HIPAA Privacy at All Natural Doctor
Details about HIPAA at our practice.
Our Legal Duty
All Natural Doctor (further described as “AND”) is required by applicable federal and state law to maintain the privacy of your health information. AND is also required to give you this Notice about our private practice, our legal duties, and your rights concerning your health information. AND must follow the privacy practices that are described in this Notice while it is in effect. This Notice takes effect 1 January 2007 and will remain in effect until AND replaces it.

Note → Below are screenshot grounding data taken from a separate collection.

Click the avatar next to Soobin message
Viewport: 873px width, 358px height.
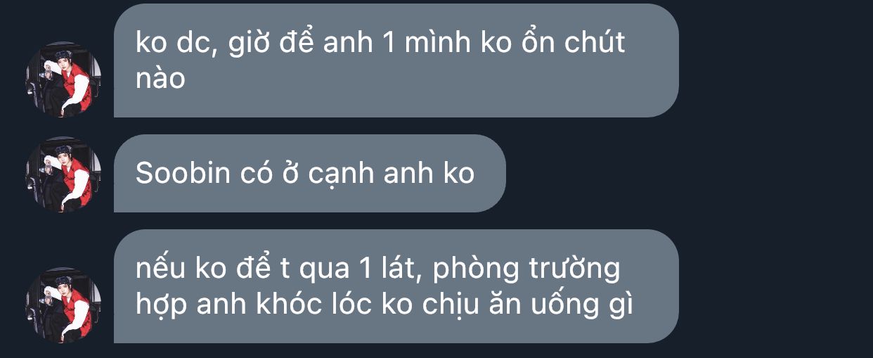[63, 174]

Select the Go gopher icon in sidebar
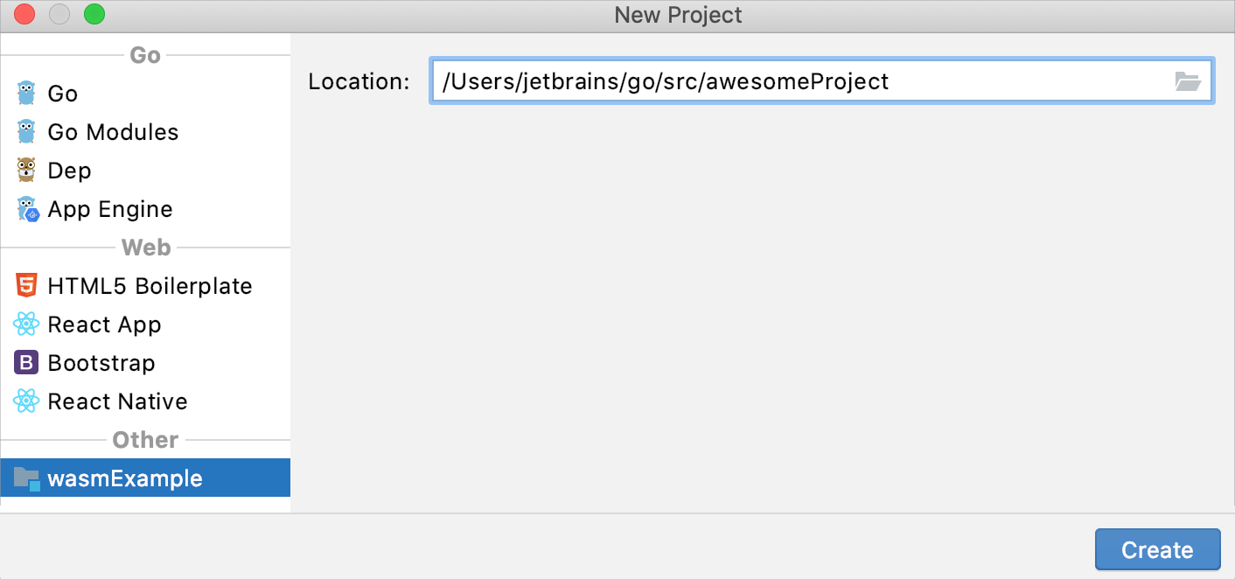point(27,93)
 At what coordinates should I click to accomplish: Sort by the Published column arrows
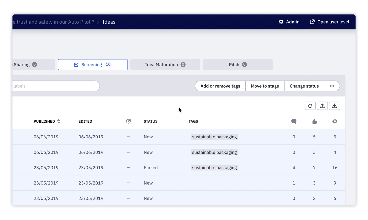point(59,121)

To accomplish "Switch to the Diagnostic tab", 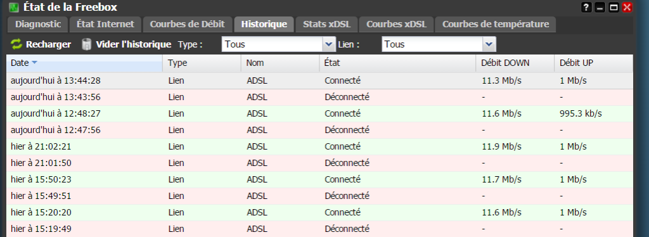I will [38, 25].
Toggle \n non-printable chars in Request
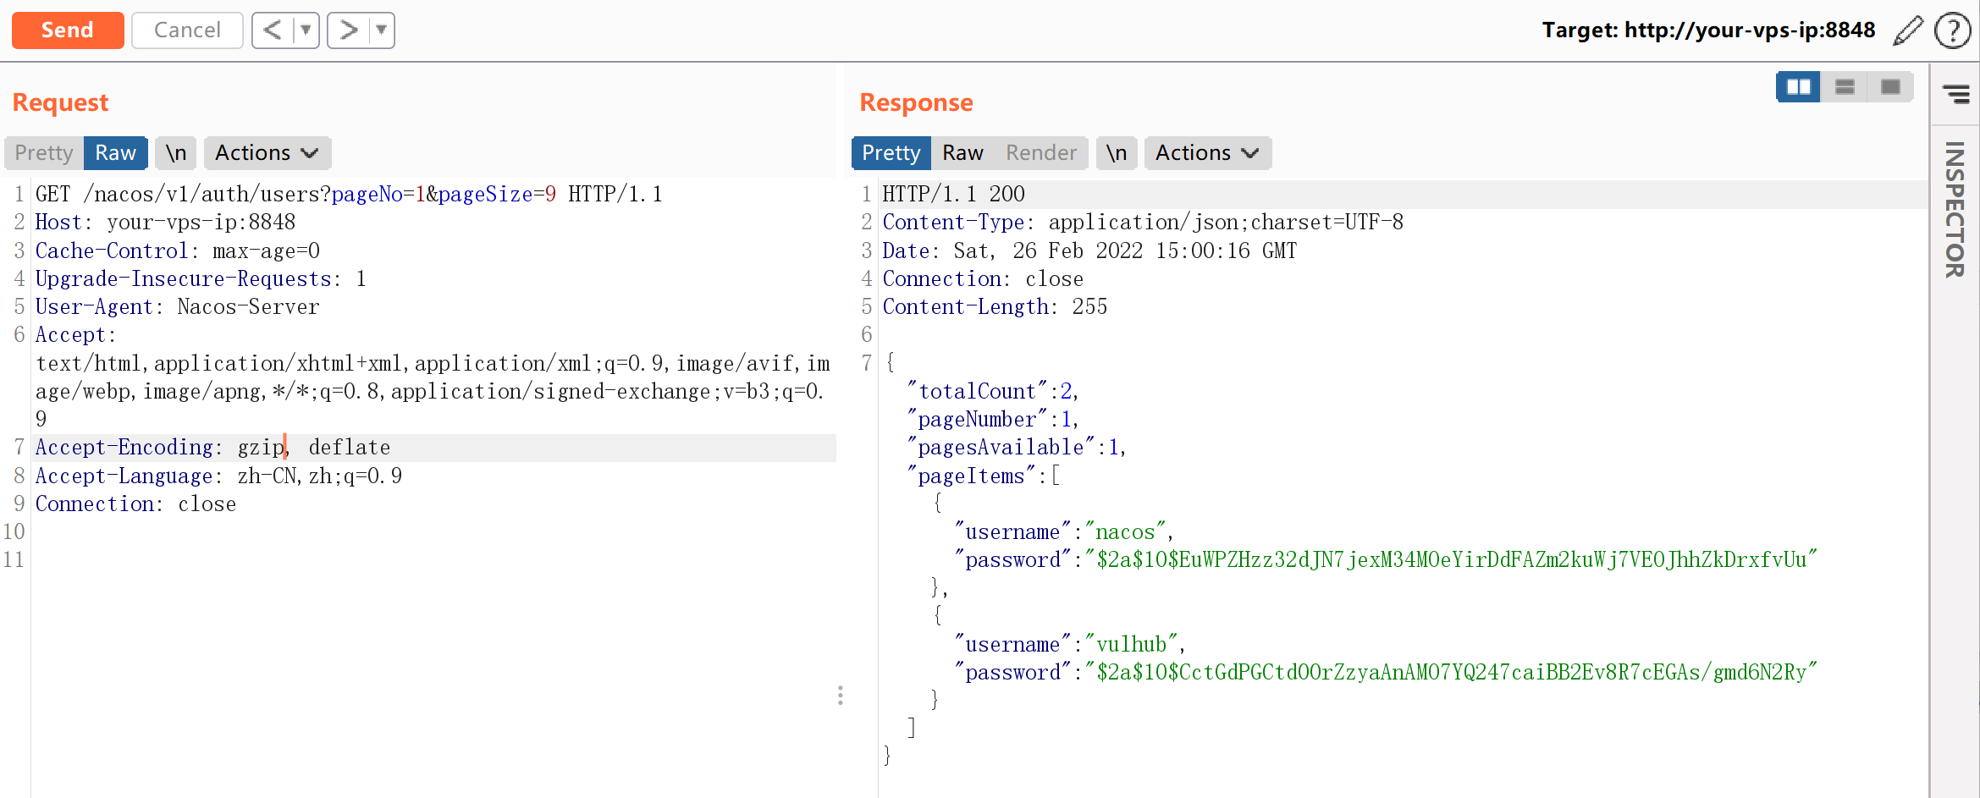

AND reserves the right to change the office’s privacy practice and the terms of this Notice at any time, provided such changes are permitted by applicable laws. AND reserves the right to make changes in our privacy practices and the new terms of our Notice effective for all health information AND maintains, including health information AND created or received before AND makes the changes. Before AND makes significant changes in our privacy practices, we will change this Notice and make the new Notice available upon request.
You may request a copy of this Notice at any time. For more information about our privacy practice, or for additional copies of this Notice, please contact us using the information listed at the end of this Notice.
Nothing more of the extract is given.